The project comes at a time when the country continues to grapple with a soaring hunger crisis exacerbated by the ongoing conflicts that hindered agricultural production in the past season.
The wheat production project accounted for over 22 percent of the national wheat demand in Sudan over the past year, providing much-needed food security and a vital crisis response to the internally displaced persons facing dire circumstances.
“Given the great potential that agriculture offers even under circumstances of active conflict, and with famine in Sudan on the horizon, threatening millions of lives, this project has brought a lot of hope. The project’s impressive performance has demonstrated that there are viable solutions to increasing domestic production to address the rising levels of hunger and acute malnutrition in the country,” said Nnenna Nwabufo, AfDB Director General for the Eastern Africa region.
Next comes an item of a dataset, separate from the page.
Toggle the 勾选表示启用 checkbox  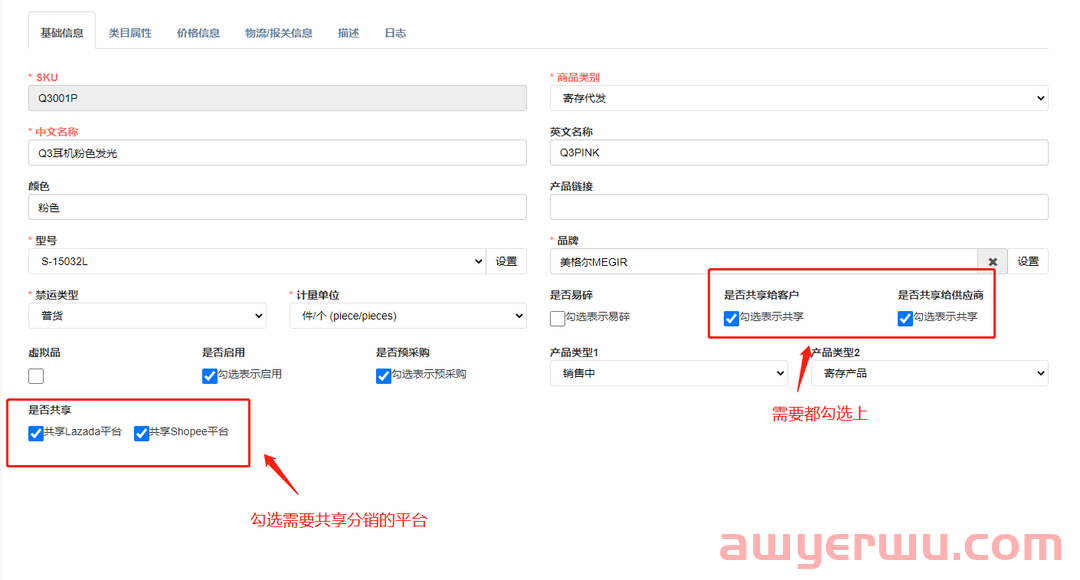(x=210, y=376)
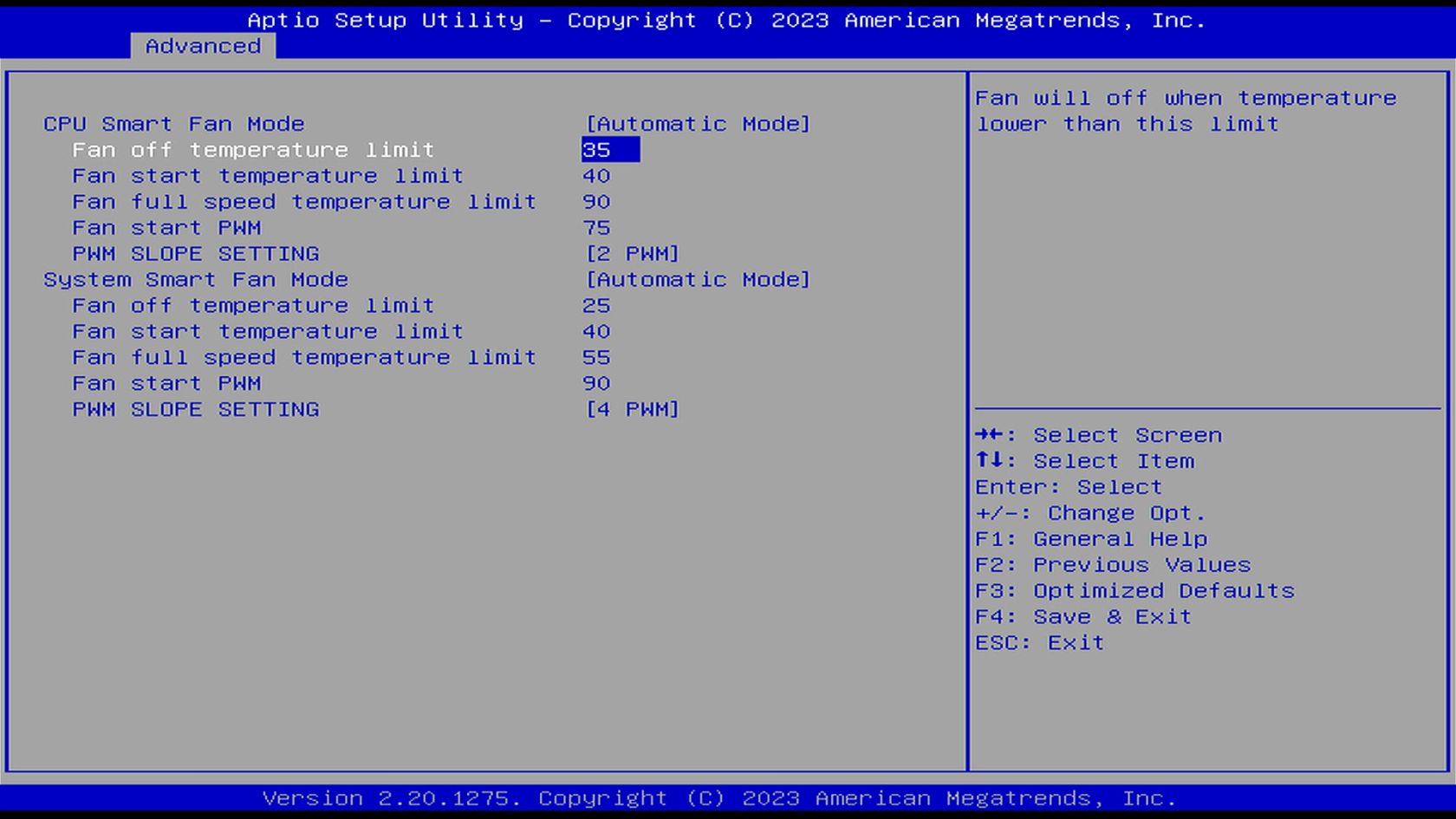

AfDB provided a total of $75 million to WFP for the implementation of the Sudan Emergency Wheat Production Project over two years.
Central to the success of this project was the distribution of climate-adapted wheat seeds and fertilizers to over 170,000 smallholder farmers during the 2023-2024 agricultural season.
Around 16,000 of the farmers who received support had been newly displaced by conflict in the last 13 months.
The project offered support and resources for smallholder farmers, including 12 harvester machines provided to farmers’ associations in the River Nile and Northern states to enable them to harvest more efficiently to reduce losses significantly.
As a result, these farmers reported a 44 percent increase in wheat productivity per hectare compared to the previous season.
Mary Monyau, AfDB Country Manager for Sudan, noted that more than 30% of the smallholder farmers in the Northern State of Sudan who benefitted from the project are internally displaced persons.
Sudan, which is facing a looming hunger catastrophe, risks becoming the world’s largest hunger crisis. A new WFP analysis has identified 41 hunger hotspots, noting that over two million people are at high risk of falling into IPC 5 (Integrated Food Security Phase Classification) if they do not urgently receive humanitarian assistance.
“The project was anchored on earlier game-changing wheat production initiatives, providing a clear example of how a longer-term development intervention can meet short-term emergency and humanitarian needs with forward-looking resilience building. We thank our development partner, the World Food Program, for implementing this project and ensuring positive outcomes in at least 5 states, namely Gezira, Kassala, River Nile, and White Nile. The Northern States, despite the active conflict in the country,” Monyau continued.
WFP Sudan Representative and Country Director, Eddie Rowe, said: “The ongoing conflict in Sudan has had a devastating impact on agriculture. Sudan produced merely half the wheat it would have produced in a typical year. Thanks to funding from the African Development Bank, WFP was able to mitigate some of the impacts of this war on wheat production.”